#### [Description of the task]
Below are some entries. Transcribe the lines from the one holding "1568x781 pixels." to the one holding "Клиенты section in", inclusive, but not the pictures among them.

#### [Records for the task]
····················

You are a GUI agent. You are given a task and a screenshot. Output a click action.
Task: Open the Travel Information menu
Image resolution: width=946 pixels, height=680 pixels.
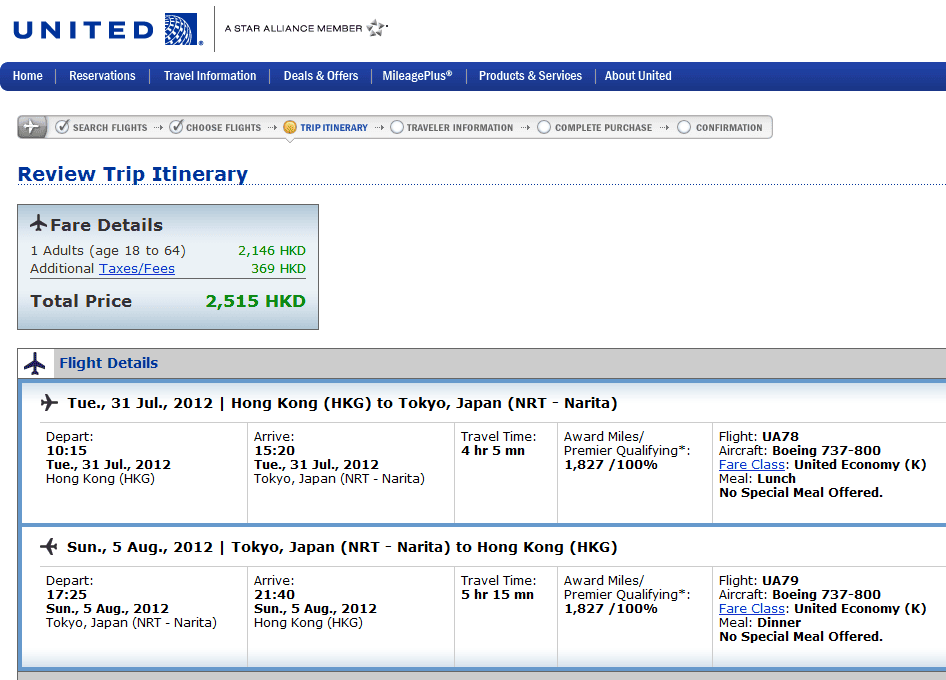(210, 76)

····················

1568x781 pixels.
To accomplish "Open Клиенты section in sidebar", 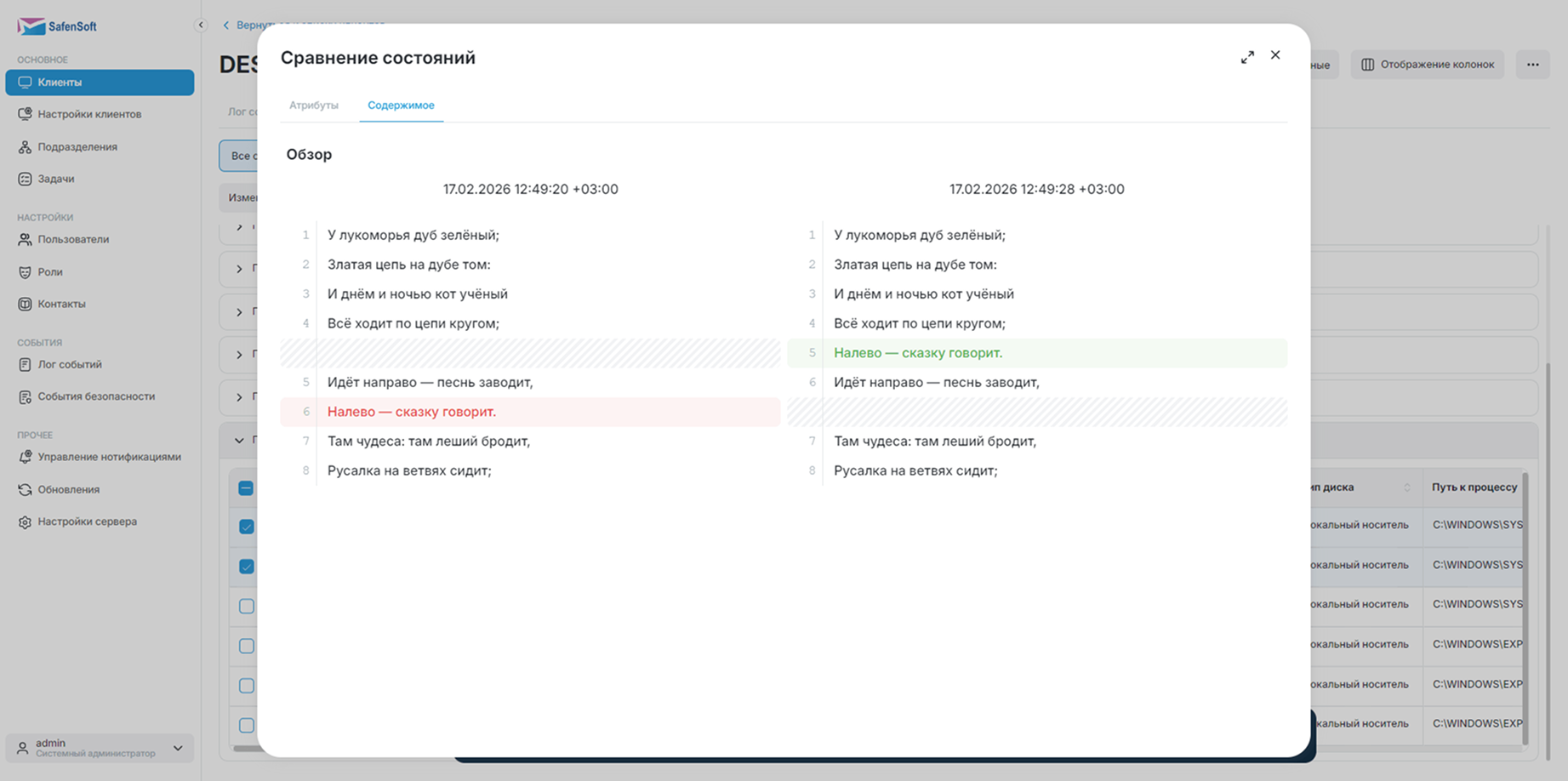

····················

#### [Worked solution]
1568x781 pixels.
To accomplish "Open Клиенты section in sidebar", 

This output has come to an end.